* DATASET CONTENT *
↓

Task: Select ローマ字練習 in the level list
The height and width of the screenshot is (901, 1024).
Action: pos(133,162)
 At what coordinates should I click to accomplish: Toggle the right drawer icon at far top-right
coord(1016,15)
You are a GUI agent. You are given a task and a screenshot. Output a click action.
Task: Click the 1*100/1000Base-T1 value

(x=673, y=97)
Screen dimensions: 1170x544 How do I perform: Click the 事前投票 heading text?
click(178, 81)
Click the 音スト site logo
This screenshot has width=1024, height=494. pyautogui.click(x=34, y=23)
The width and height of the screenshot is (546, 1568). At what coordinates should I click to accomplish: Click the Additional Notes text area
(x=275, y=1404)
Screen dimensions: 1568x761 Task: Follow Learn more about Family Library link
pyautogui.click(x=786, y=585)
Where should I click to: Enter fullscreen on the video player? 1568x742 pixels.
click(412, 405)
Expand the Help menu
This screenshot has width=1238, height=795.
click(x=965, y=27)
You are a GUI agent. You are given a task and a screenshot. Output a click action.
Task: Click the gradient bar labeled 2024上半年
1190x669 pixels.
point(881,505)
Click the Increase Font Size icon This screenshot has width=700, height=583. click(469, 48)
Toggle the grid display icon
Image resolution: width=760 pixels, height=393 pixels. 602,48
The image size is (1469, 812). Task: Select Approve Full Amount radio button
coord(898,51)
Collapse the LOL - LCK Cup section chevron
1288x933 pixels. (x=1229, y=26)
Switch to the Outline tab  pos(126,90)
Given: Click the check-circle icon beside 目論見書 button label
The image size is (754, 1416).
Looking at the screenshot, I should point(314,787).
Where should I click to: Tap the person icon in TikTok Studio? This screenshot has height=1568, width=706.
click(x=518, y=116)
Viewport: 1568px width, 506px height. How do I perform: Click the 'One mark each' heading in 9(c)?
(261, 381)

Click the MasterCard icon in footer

↑

* EXERCISE DESCRIPTION *
Take the lines above from the one containing "The height and" to the one containing "Click the Increase" and retype them exactly, both ends included, with nothing added.

* WORKED SOLUTION *
The height and width of the screenshot is (901, 1024).
Action: pos(133,162)
 At what coordinates should I click to accomplish: Toggle the right drawer icon at far top-right
coord(1016,15)
You are a GUI agent. You are given a task and a screenshot. Output a click action.
Task: Click the 1*100/1000Base-T1 value

(x=673, y=97)
Screen dimensions: 1170x544 How do I perform: Click the 事前投票 heading text?
click(178, 81)
Click the 音スト site logo
This screenshot has width=1024, height=494. pyautogui.click(x=34, y=23)
The width and height of the screenshot is (546, 1568). At what coordinates should I click to accomplish: Click the Additional Notes text area
(x=275, y=1404)
Screen dimensions: 1568x761 Task: Follow Learn more about Family Library link
pyautogui.click(x=786, y=585)
Where should I click to: Enter fullscreen on the video player? 1568x742 pixels.
click(412, 405)
Expand the Help menu
This screenshot has width=1238, height=795.
click(x=965, y=27)
You are a GUI agent. You are given a task and a screenshot. Output a click action.
Task: Click the gradient bar labeled 2024上半年
1190x669 pixels.
point(881,505)
Click the Increase Font Size icon This screenshot has width=700, height=583. click(469, 48)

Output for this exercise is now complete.